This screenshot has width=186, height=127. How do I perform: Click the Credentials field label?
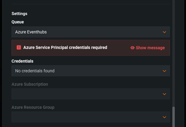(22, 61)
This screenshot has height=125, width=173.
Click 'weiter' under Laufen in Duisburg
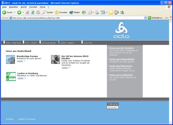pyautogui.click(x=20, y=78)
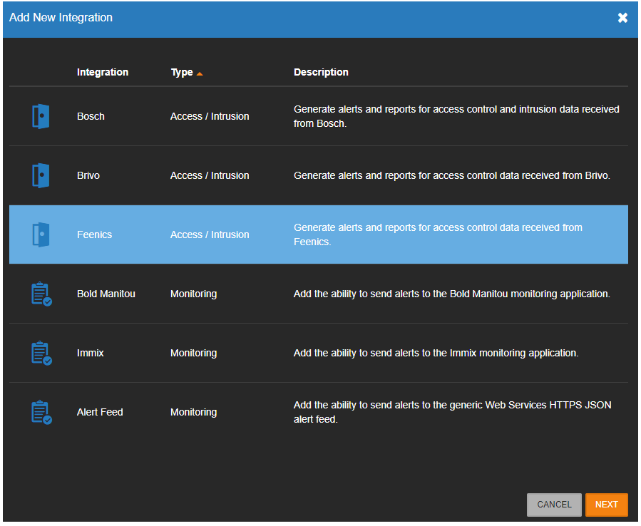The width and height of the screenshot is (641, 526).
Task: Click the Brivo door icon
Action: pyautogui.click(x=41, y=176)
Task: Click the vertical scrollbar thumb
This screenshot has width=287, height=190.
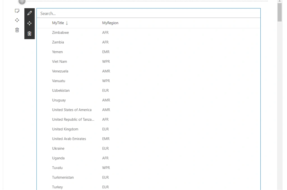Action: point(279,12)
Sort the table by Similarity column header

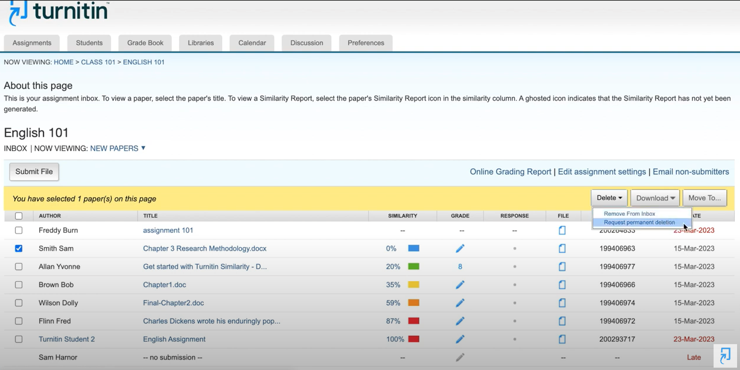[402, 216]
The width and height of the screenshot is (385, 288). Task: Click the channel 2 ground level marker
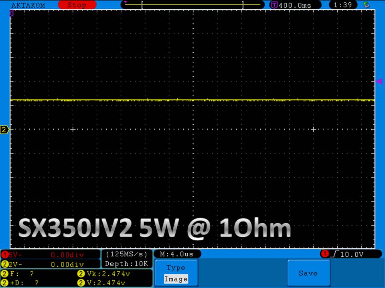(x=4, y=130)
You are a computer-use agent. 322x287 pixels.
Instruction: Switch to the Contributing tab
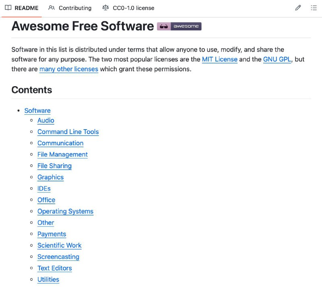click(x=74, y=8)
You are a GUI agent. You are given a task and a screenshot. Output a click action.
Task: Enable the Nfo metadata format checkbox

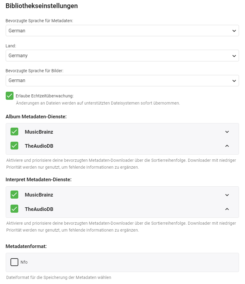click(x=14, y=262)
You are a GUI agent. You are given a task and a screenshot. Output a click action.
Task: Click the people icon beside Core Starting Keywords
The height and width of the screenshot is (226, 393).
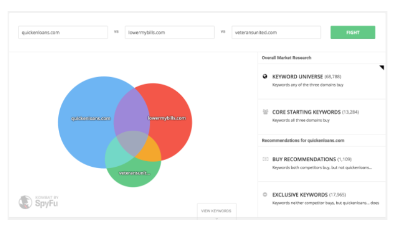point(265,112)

--------

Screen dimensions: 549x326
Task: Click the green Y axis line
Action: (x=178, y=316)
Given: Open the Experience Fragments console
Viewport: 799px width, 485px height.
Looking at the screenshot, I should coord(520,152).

--------

-- BRIEF --
Within the material above, find the part that opens with the line containing "This screenshot has width=186, height=127." and closes with the line containing "Task: Click the vertical scrollbar thumb", and reproduce it exactly without the pictures.

-- RESULT OF THIS TASK --
This screenshot has width=186, height=127. How do I perform: Click the Credentials field label?
(22, 61)
This screenshot has height=125, width=173.
Click 'weiter' under Laufen in Duisburg
pyautogui.click(x=20, y=78)
The width and height of the screenshot is (641, 526).
Task: Click the Brivo door icon
Action: pyautogui.click(x=41, y=176)
Task: Click the vertical scrollbar thumb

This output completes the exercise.